▸ 所给文本
□ □ □ □
DL Related Image Tasks

Image Classification

Challenges
- Semantic Gap 图像含义和Pixel value之间机器不能直接理解
- Viewpoint variation 视角随camera移动时，对应的pixels也会变(猫猫360°全景图)
- Background Clutter 背景杂乱(保护色下的猫猫)
- Illuminaion 亮度(阴影中的猫猫)
- Occlusion 闭塞(躲藏起来的猫猫)
- Deformation 变形(奇怪姿势的猫猫)
- Scale 大小
- Motion blur 动作模糊(快速移动的猫猫残影)
- Intraclass variation 种内多样性(橘猫，狸花猫，奶牛猫)
图像特征提取 : Bags of features
- 1. Extract local features
  - Sample patches and extract descriptors 即得到关键词
- 1. Learn “visual vocabulary” 对关键词进行聚类算法(K-means)得到具有代表性的聚类中心，最终将聚类中心组合即可形成字典(Codebook)
  - K个向量的通用称呼叫做visual word
  - 如何选择vocabulary的size
    - 太小，不具有代表性
    - 太多，过拟合
  - 计算如何更加高效
    - vocabulary trees
- 1. Quantize local features using visual vocabulary
  - 对于图像的每个特征，我们在字典中找到最相近的聚类中心(visual word)
- 1. Represent images by frequencies of “visual words”
  - 统计上述聚类中心出现的次数最终绘制成直方图向量
Classifiers
- KNN
  - For a new point, find the k closest points from training data. Then vote for class label with labels of the k points
  - 超参数: K 和 Distance_metric
    - cross validation to find the best hyper-parameter
  - Cons
    - 需要存储所有的training data
    - 主要时间在于预测
    - 参数选择
  - Pros
    - 无参数，无训练学习过程
    - 实现简单
    - 多类别
    - 决策边界非线性
- SVM
  - $min_{w,b} \frac{1}{2}\|w\|^2 + C\sum^n_{i = 1} max(0,1-y_i(wx_i+b))$
  - Kernel trick: Separable in High dimension(But nonlinear in input space)
  - Cons
    - can just二分类不能多分类
    - 计算复杂度和memory开销
  - Pros
    - 框架灵活强大
    - 凸优化问题能够找到全局最优解
    - 无需太多的训练样本
- Perceptron(Linear)
  - Formula: $f(x,W) = Wx + b$
  - Pros
    - 快捷
  - Cons
    - 最好用于二分类
    - training
    - 如果数据非线性可分，要考虑激活函数变为多层感知机

Object Localization

Overview: classify + regress, bounding box(x,y,w,h)

Semantic Segmentation

Overview: pixel-wise classify

Object Detection

Overview: per region: classify + regress, bounding box(x,y,w,h).
□ □ □ □
收集的数据

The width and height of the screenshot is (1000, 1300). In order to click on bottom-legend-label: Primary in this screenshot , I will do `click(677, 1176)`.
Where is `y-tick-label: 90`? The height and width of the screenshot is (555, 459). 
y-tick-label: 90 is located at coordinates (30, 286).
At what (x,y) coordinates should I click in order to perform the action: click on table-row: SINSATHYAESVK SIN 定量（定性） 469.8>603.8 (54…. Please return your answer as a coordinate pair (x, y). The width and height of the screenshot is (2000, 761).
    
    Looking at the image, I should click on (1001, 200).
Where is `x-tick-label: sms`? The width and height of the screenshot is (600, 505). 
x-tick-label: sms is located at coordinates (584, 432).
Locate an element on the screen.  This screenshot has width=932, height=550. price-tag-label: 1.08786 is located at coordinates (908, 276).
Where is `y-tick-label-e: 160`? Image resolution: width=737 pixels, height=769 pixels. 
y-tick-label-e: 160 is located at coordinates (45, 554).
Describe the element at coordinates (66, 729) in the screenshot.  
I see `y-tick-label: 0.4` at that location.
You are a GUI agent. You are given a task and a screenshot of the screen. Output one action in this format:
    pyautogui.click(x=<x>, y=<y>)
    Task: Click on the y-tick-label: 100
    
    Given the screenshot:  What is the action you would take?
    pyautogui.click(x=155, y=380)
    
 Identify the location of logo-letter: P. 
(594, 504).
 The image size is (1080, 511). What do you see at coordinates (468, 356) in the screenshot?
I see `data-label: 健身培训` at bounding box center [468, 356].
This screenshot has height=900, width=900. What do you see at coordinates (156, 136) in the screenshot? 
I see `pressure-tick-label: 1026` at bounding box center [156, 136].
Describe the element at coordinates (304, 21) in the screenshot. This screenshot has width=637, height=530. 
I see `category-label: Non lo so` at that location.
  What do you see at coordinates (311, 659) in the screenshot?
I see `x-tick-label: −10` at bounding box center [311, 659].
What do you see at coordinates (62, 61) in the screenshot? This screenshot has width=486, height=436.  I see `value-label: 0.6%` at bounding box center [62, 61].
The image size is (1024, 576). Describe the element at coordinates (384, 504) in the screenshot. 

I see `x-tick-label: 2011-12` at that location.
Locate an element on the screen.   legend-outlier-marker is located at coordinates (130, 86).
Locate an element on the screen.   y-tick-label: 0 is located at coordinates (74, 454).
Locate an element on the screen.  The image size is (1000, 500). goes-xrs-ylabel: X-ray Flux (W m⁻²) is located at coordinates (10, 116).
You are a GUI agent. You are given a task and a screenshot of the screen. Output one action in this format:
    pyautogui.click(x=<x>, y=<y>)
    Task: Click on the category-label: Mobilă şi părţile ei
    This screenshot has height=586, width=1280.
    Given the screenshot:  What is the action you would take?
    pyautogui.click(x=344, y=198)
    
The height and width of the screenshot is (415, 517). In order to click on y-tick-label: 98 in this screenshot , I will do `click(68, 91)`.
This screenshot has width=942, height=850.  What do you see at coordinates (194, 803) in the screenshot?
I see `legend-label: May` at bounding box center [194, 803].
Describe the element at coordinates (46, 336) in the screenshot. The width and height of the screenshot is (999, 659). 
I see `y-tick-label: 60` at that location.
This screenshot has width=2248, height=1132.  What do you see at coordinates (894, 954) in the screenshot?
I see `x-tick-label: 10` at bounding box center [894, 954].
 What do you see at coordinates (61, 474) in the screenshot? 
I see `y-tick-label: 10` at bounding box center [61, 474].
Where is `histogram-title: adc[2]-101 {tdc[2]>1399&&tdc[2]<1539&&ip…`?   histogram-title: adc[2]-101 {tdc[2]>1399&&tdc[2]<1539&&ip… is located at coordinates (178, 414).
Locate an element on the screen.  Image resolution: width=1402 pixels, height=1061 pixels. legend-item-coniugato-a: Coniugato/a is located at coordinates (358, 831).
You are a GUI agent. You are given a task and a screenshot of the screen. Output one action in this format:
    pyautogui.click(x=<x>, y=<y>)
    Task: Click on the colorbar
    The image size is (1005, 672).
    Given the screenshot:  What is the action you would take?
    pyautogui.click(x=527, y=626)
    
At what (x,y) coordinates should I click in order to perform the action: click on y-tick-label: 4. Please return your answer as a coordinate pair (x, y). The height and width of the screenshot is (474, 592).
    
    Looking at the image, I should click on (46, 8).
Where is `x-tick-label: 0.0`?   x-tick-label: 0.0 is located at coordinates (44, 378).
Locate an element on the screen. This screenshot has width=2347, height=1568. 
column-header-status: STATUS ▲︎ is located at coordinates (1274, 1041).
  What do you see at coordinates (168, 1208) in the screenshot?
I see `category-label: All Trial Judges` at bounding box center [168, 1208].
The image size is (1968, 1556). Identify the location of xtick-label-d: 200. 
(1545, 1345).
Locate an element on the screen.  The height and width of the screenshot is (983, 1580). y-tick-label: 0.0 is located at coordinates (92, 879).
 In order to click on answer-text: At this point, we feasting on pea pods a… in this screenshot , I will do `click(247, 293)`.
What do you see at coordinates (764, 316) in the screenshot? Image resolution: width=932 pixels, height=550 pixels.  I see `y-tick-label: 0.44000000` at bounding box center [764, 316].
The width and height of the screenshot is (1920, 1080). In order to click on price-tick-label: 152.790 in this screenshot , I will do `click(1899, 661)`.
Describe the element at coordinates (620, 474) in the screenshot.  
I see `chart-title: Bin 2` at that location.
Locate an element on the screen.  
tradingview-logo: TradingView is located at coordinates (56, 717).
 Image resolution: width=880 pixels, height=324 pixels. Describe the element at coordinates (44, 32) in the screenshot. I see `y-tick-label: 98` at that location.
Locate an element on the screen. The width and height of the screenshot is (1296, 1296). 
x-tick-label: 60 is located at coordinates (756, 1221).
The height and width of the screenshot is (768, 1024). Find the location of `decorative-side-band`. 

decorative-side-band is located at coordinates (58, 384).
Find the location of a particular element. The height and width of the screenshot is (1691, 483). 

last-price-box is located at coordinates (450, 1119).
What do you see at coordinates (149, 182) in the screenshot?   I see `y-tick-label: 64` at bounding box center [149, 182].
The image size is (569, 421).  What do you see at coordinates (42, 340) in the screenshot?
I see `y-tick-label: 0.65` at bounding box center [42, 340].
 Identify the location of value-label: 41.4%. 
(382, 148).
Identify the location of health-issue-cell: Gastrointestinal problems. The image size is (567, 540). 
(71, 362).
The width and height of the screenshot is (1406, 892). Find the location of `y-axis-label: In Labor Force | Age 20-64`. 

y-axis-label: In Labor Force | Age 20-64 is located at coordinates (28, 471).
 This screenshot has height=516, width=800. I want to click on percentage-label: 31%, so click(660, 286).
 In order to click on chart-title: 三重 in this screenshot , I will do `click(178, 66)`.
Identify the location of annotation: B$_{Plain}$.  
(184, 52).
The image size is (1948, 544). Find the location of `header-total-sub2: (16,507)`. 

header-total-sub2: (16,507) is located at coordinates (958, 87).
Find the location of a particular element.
□ □ □ □
▸ 待办事项 A
把列表中从含有“Describe the element at coordinates (46, 336)”的那一行开始、到含有“center [894, 954].”的那一行结束的部分一字不改地照抄出来，首尾两行都算在内。
▸ 待办事项 B
接着深度学习图像任务这篇笔记的最后一句往下续写。

▸ 结果 A
Describe the element at coordinates (46, 336) in the screenshot. The width and height of the screenshot is (999, 659). 
I see `y-tick-label: 60` at that location.
This screenshot has width=2248, height=1132.  What do you see at coordinates (894, 954) in the screenshot?
I see `x-tick-label: 10` at bounding box center [894, 954].

▸ 结果 B
1. Exhaustion Method
- Template matching/sliding window 滑动窗口法
  - 利用不同大小的box对图片进行遍历去match，计算similarity score来作为衡量指标
  - 复杂度高，低效；去检测同一个instance，similarity score作为指标是够用的。但是如果是对一个给定类别的object，那么我们还是需要特征和分类器。

Before training the classifier, we need to split the original image into small local regions so that it can improve our classifier performance -> Region Proposal Algorithms 候选区域算法！！！

1. Region Proposal Algorithms
- Histogram of oriented gradients (HOG)
- Deformable part model (DPM)
- Selective search (SS)
- Non-max suppression (NMS)
  - Basic rule: we introduce a metric to measure the extent of regional overlap, that is intersection over union (IoU) or Jaccard index $J(A,B)= \frac{|A \cap B|}{|A \cup B|}$
1. Advanced Algorithm
- RCNN
- Spatial pyramid pooling (SPP)
- Yolo (You only look once)

Instance Segmentation

Overview: per region: pixel-wise classify

Image Segmentation

Overview: Classic methods mainly depend on the core of Kmeans. Advanced methods mainly depend on Network!!! And it is the pixel level problem !!!
Algorithms
- Super-pixel
- Kmeans
- Mean shift
- FCN

Image Retrieval

Overview: Mainly based on feature extraction methods, search the most similar image in the database.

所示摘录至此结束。